Abstract

By allowing parts of the applications to be executed either on soft processors (as software programs) or on customized hard-ware peripherals attached to the processors, FPGAs have made traditional energy estimation techniques inefficient for evaluating various design tradeoffs. In this paper, we propose a high-level simulation-based two-step rapid energy estimation technique for hardware-software codesign using FPGAs. In the first step, a high-level hardware-software cosimulation technique is applied to simulate both the hardware and software components of the target application. High-level simulation results of both software programs running on the processors and the customized hardware peripherals are gathered during the cosimulation process. In the second step, the high-level simulation results of the customized hardware peripherals are used to estimate the switching activities of their corresponding register-transfer/gate level ("low-level") implementations.
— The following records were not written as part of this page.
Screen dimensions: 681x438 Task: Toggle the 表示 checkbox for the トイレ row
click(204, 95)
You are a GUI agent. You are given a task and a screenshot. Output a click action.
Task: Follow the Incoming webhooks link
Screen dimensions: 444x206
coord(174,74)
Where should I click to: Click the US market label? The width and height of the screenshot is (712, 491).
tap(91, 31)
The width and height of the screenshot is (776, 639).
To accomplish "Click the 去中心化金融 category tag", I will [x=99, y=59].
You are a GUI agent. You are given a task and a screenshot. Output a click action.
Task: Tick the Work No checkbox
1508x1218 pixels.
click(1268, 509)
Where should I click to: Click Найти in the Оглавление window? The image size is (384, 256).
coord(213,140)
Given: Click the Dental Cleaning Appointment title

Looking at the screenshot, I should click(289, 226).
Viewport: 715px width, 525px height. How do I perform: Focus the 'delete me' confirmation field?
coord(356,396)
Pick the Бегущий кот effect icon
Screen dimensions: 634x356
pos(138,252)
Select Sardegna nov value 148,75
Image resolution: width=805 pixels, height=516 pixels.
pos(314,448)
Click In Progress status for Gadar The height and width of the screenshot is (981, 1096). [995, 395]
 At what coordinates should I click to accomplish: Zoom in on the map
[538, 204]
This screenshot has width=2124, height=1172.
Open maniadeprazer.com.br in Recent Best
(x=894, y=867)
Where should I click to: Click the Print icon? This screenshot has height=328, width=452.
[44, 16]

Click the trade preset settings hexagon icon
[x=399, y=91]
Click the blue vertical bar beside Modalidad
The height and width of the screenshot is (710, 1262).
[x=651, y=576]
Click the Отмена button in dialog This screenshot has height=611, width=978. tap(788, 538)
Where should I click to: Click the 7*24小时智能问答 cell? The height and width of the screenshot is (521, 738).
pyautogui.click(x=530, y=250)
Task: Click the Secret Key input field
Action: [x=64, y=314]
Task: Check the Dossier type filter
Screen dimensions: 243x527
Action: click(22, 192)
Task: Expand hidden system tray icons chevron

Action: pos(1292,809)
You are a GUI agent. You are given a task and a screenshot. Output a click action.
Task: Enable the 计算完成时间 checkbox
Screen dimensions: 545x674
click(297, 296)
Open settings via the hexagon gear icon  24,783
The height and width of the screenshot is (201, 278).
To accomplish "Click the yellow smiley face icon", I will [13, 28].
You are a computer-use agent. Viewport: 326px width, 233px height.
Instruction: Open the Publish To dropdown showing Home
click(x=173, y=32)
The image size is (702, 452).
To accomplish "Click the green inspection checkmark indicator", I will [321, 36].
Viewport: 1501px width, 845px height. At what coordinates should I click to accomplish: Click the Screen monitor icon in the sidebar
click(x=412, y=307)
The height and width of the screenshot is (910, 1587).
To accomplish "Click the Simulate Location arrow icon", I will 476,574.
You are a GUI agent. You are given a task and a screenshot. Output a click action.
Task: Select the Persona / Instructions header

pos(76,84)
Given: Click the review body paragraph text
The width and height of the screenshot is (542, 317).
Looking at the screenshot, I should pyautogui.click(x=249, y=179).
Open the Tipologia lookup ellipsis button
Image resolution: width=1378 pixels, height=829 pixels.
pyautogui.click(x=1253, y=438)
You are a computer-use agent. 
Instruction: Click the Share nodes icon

We use this information to employ an instruction-level energy estimation technique and a domain-specific energy performance modeling technique to estimate the energy dissipation of the complete application. A Matlab/Simulink-based implementation of our approach and two numerical computation applications show that the proposed energy estimation technique can achieve more than 6000x speedup over low-level simulation-based techniques while sacrificing less than 10% estimation accuracy. Compared with the measured results, our experimental results show that the proposed technique achieves an average estimation error of less than 12%.